Since 1985, women have been at the forefront of the critique of the neoliberal
development model. More particularly, in the past five years we have seen many
feminists move beyond concerns with what might be defined as "women’s"
issues to address other critical global concerns from the perspective of women’s
experience and aspirations. In so doing, we have become clear that the current
model of economic growth does not create an enabling environment for the
elimination of poverty, the creation of productive employment, or the promotion
of social integration. Rather, it has concentrated power, including control of
the media, in institutions of global capital that place the interests of
corporate and military establishments before those of people. The security of
people and the planet has deteriorated accordingly.
Furthermore, the present global system places the South at a significant
disadvantage in trade and imposes conditionalities through structural
adjustment programmes that victimize the poor, especially women. The systems of
national governance that neoliberal policies have advanced increasingly protect
the privileges of the few and promote the interests of financial capital over
those of social capital with a resulting decline in public services for the
marginalized and excluded. To maintain the economic hegemony of the privileged
few, resources that should be devoted to development are diverted to the
military to keep the system’s victims in line.

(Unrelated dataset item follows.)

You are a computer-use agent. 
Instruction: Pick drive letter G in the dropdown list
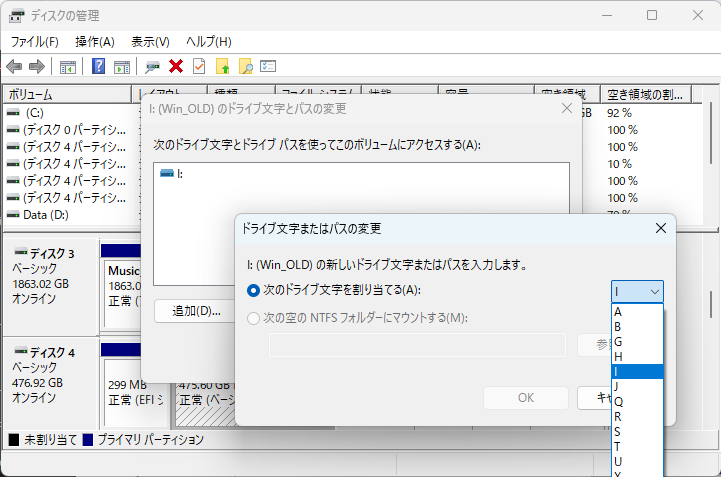618,341
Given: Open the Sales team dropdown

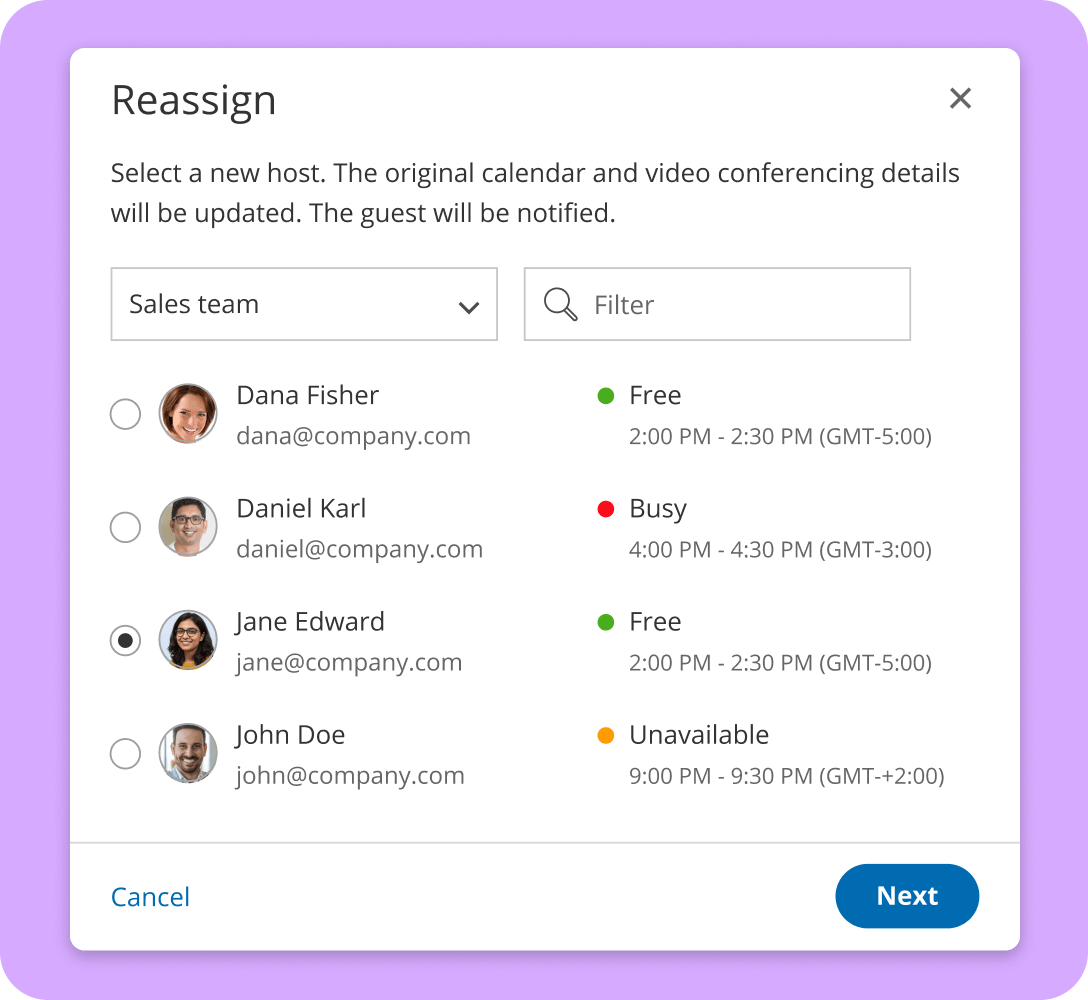Looking at the screenshot, I should pos(290,304).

In the resulting climate of economic instability, drug trafficking and crime
thrive unabated– underpinned by an environment of increasing intolerance,
fragmentation of communities, and ethnic violence. As their individual survival
is threatened by deepening poverty, large numbers of women, men, and children
are being forced to sustain the economic interests of a profit-motivated elite,
at the cost of their individual and family security.

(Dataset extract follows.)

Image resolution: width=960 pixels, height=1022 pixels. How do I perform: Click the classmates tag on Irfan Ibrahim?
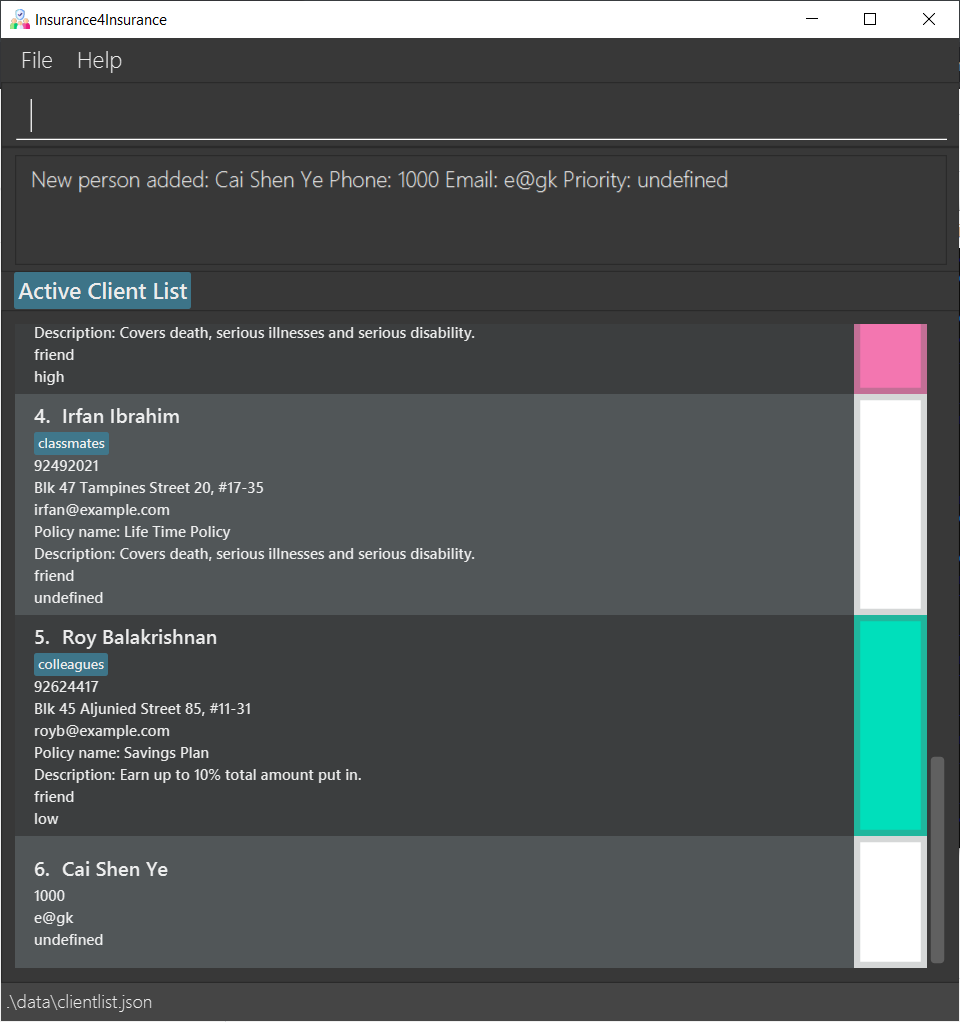click(x=71, y=443)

As our understanding of the underlying causes of these conditions has grown,
members of the women’s movement have come to conclude that it is not enough to
work only at micro or sectoral levels. We must as well enable grassroots people
to make the link between their daily experiences and the macroeconomic policies
and global trends behind these experiences. The need for this link is
underscored by repeated examples where constructive and otherwise successful
efforts of grassroots people have been undermined by the macroeconomic policies
of governments and the structural adjustment programs of the IMF and World Bank.

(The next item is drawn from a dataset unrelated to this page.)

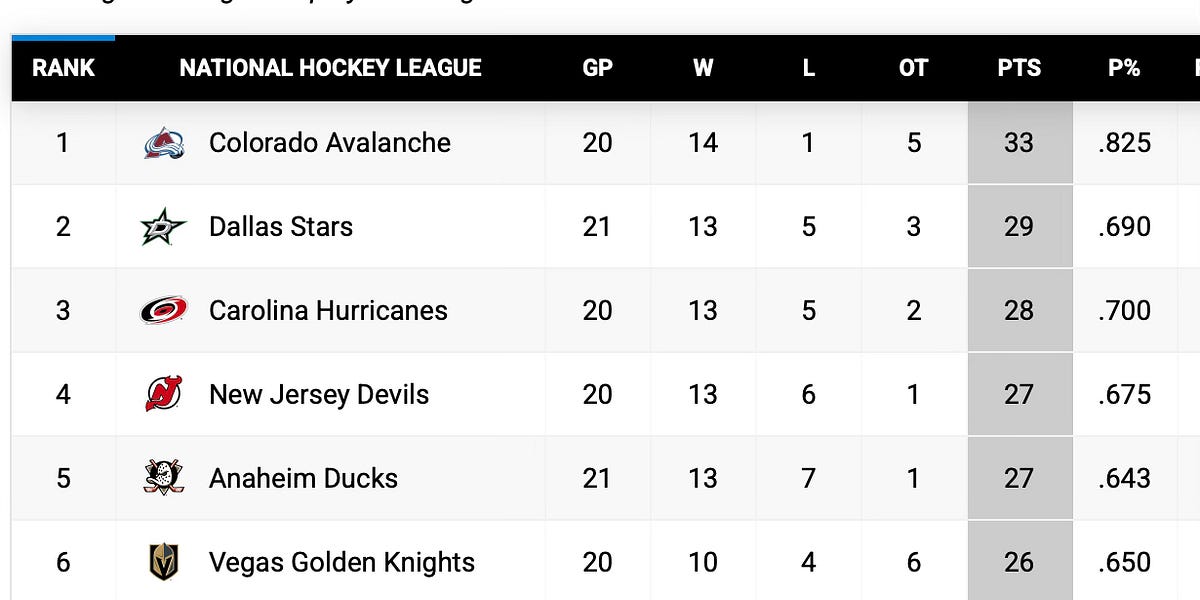Open the Vegas Golden Knights team page
This screenshot has height=600, width=1200.
tap(340, 562)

We now see the need for a three-pronged approach: reform the state to make it
more accountable to people, challenge the market to be more responsible, and
strengthen the ability of the institutions of civil society to hold both
governments and markets accountable to the human interest. We must speak out
against the contradictions and build public awareness of their implications.
In each instance, of course, women must ensure their equal representation and
active participation in the processes of defining priorities, implementing
solutions, and monitoring results. To this end, women are increasingly taking
on leadership roles in their communities, countries, and in global institutions
to advance priorities that are in the interests of both women and the broader
community. It is only through a true partnership between women and men that we
can expect to accomplish the changes necessary to safeguard both our livelihoods
and the environment.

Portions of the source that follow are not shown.